The Santa Ana Literary Association is embarking on a year-long poetry project called: Santa Ana, a Year in Poetry. Working in conjunction with the Santa Ana Public Library, each week we’ll feature one poet from the local area.
Communion
I carved a cantaloupe, my soul, under the Best Buy sign.
I looked at it, I cherished it, I praised it!
For staying so sweet yet so bitter when it is not home.
Someone recently asked me where home was and all I could say it is that time when we weren’t afraid.
That time we used to live off those BB gun blues, shooting pellets at each other’s bodies like rainfall after a drought pouring into the crevices of our parents’ dreams.
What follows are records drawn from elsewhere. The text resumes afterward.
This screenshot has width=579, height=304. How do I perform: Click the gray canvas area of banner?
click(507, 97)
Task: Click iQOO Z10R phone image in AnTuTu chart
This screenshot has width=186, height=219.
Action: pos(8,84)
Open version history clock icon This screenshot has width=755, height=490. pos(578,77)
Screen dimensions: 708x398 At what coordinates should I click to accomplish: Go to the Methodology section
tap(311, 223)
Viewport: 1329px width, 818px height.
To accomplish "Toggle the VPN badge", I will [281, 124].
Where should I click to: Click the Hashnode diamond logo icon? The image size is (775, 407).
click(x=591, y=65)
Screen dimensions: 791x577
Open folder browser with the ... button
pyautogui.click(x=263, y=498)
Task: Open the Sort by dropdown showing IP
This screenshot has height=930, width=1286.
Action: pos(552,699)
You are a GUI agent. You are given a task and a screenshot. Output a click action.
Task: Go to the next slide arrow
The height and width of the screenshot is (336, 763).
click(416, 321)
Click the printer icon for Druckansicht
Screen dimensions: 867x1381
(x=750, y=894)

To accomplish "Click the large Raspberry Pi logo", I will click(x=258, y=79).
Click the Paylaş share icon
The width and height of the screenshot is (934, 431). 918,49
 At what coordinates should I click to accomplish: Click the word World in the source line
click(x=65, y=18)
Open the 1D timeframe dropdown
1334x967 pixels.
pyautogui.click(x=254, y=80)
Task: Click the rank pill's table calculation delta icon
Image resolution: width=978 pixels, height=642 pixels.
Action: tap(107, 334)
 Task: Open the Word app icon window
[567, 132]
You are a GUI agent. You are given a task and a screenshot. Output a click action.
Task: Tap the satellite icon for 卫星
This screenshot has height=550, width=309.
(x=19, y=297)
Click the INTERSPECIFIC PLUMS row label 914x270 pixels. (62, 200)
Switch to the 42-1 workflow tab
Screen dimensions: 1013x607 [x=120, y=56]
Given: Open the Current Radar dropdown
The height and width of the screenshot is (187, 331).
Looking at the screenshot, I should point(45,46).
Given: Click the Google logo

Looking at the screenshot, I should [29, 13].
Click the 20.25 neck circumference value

We were loose seams — but we were tethered together, chasing the vermin around like they were geese, like there was no Police Station right smack in the middle of something they called affordable housing. We used to eat the MREs the church used to give us & gambled the crackers & chocolates away
in a game of marbles or cops & robbers.
Our troubles were invisible. We felt invincible.
Sandra Esmeralda De Anda is a non-fiction writer, standup comedian, and cultural and political critic. She is currently the Program Coordinator for The Orange County Justice Fund, an immigration bond fund. Her writings have been featured in The Voice of OC, The OC Weekly, Makara Arts, and Longleaf Review.